-- Work to complete --
A. In the forum thread on differential-pressure flow measurement, what is flow said to be proportional to?
B. Continue the forum thread on differential-pressure flow measurement from its last line.

-- Source document --
Flow is proportional to square root of DP.

50% DP is not equal to 50% of flowrate.

Flow1 => sqrt(DP1)

Flow2 => sqrt(DP2)

Flow1 = 5000 kg/hr

DP1 = 2500 mmH2O

DP2 = 1250 mmH2O

Find out flow 2 and then multiply with Pressure and temperature factor.

I got it wrong. Please explain the calculation.

can u explain

Can you explain ? What I calculated is 2455.95kg/hr

Flow based on DP is 2500kg/hr and Temp.&Press. compensation value is 0.95

Hello,

I think there might be an error in the formula you use for the pressure and temperature changes: the way you wrote the equation gives a mass flow imo, it should be more like

” sqrt( (Pdesign * Tactual) / (Pactual * Tdesign) ) ”

What do you think about this?

Regards

Hi again.

Kindly change the answer for this question below

Which of the following represents normal value for Pin/Pout?

-- Records supplied --
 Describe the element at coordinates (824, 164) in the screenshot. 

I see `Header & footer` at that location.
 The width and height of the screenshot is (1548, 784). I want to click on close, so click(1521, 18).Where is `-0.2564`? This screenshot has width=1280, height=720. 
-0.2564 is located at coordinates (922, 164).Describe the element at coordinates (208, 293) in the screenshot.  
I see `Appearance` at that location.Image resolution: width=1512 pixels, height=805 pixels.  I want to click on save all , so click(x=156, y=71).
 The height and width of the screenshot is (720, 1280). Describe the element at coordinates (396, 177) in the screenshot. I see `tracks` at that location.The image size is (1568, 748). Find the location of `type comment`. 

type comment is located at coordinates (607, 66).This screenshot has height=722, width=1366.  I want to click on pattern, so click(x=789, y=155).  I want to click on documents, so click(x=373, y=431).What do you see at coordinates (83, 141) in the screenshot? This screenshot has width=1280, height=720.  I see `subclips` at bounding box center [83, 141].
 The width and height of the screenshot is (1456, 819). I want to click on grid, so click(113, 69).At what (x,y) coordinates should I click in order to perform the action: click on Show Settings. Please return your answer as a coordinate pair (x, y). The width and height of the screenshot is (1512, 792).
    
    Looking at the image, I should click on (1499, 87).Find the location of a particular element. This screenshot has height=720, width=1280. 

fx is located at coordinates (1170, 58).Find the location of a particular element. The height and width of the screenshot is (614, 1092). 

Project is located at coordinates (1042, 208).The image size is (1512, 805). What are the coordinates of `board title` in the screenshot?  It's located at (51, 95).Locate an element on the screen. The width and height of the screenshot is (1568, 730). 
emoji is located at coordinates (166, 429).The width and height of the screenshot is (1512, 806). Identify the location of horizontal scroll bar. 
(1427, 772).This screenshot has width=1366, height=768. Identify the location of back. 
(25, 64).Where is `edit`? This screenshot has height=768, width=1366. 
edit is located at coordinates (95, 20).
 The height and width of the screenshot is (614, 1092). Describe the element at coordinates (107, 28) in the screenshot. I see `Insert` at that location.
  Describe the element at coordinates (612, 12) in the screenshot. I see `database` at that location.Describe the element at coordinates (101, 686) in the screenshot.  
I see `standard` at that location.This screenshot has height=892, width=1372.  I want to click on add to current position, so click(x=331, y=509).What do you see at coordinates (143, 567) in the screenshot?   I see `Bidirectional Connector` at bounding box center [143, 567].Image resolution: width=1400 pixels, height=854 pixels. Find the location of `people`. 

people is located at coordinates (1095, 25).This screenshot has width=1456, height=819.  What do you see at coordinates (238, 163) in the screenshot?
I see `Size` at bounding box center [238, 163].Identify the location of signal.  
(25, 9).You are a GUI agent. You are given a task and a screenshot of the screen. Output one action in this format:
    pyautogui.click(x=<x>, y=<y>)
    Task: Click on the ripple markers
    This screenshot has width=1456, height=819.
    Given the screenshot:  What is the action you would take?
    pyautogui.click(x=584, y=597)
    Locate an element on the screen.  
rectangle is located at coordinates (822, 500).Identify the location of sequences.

-- Answers to the exercise --
A. The square root of DP.

B.
Answer : 0.2 and 0.75 (as per explanation)

I think formula is wrong for molecular weight sqrt (MW actual/MW design). Please confirm

Given are the Calibrated Range for a certain DP range & the trick is when you have only half of the estimated DP.

5000 = K * Sqrt(2500)

5000 = K * 50

K = 100

Now

Flow Calculated = K * Sqrt(1250) = 100 * 35.356 = 3535.539

3535.539 * (Sqrt (35 * 375)/(40 * 340) )

= 3473.243 Kg/hr

Can this formula be used with natural gas?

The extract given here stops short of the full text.